8月20日(金)
【エスタード・デ・サンパウロ紙十五日】長い間低迷していた繊維業界がようやくトンネルの出口にさしかかった。不景気になると人間の生活の三大原則である衣食住のうち、真っ先に節約の対象になるのが衣料品だが、ブラジルでは一九九〇年代から不景気が繊維業界を直撃した。しかし経済は回復基調に乗り、これまで輸出に頼ってきた業界に内需の伸びが加わった。さらに近年にない寒波で、衣服類の販売が急増したことも追い風となった。製造業者は在庫が底をつくなど嬉しい悲鳴を上げた。これに伴い新規採用も大量化している。
ブラジル繊維協会によると、業界全体の本年の売り上げは二百五十億ドルと予測され、これにより五万人の新規雇用が見込まれるという。本年上半期ではすでに三万七千八百四十八人が雇用されており、これは昨年同期比四九二%に相当する。昨年同期の雇用は六千三百九十五人に留まり、二〇〇二年同期比マイナス六三%と不振だった。
本年一月から七月まで輸出は十億五千二百万ドルとなり、昨年同期比で三五%増だった。このうち既製服は、衣料品が二四・四%、ビーチウェア八〇%、婦人用下着類が五七%それぞれ増加した。上半期の実績は一億六千六十万ドルで昨年の一億二千九百十万ドルの二四・四%増となった。部門別ではジーンズウェアが三千三百万ドル(昨年二千九百六十万ドル)で一一・五%増、ビーチウェア一千四百三十万ドル(同七百九十万ドル)で八〇・二五%増、婦人用下着類は一千三百八十万ドル(同八百八十万ドル)で五六・八%増だった。同協会によると業界不振のあおりで廃業した会社も数多かったが、これに耐えた会社は輸出促進に加え、試行錯誤を繰り返しながらも設備の近代化に投資を行ったという。さらに業界では年内までに十億ドルが先行投資されると予測している。
ビーチウェアの大手バリゼーレは本年九百人の新規採用を行った。この数は昨年同期比四〇%増。これまでは年間百人程度が平均だった。同社によると、昨年は五十万着を輸出したが今年は百五十万着の見通しだという。これは同社の製造量の一二%に相当するが、来年は一八%から二〇%に増加するとの予測だ。本年の製造は一千四百万着(昨年対比四百万着増)だが、来年は二千二百万着を見込んでいる。その原動力は今年の新規採用者九百人の双肩にかかっているという。
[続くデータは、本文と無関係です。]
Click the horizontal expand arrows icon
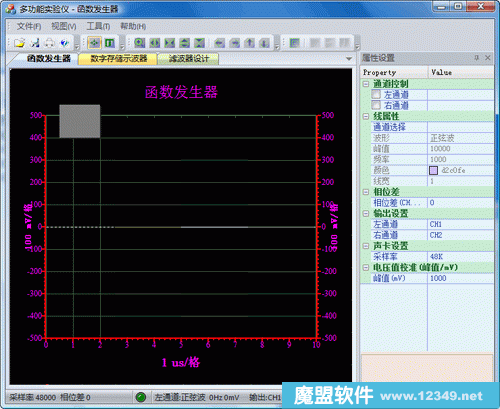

子供服の大手マリソルでは、昨年の雇用はわずか百十七人。それ以前の二年間はゼロだった。今年はすでに三百七十七人を採用、年末までにさらに二百八十人を予定している。これにより従業員は五千八百人に達する。また、紳士服のマッシュは六月に百人を採用するとともに十五万ドルを機械設備に投資した。これにより製造量を倍増する計画だ。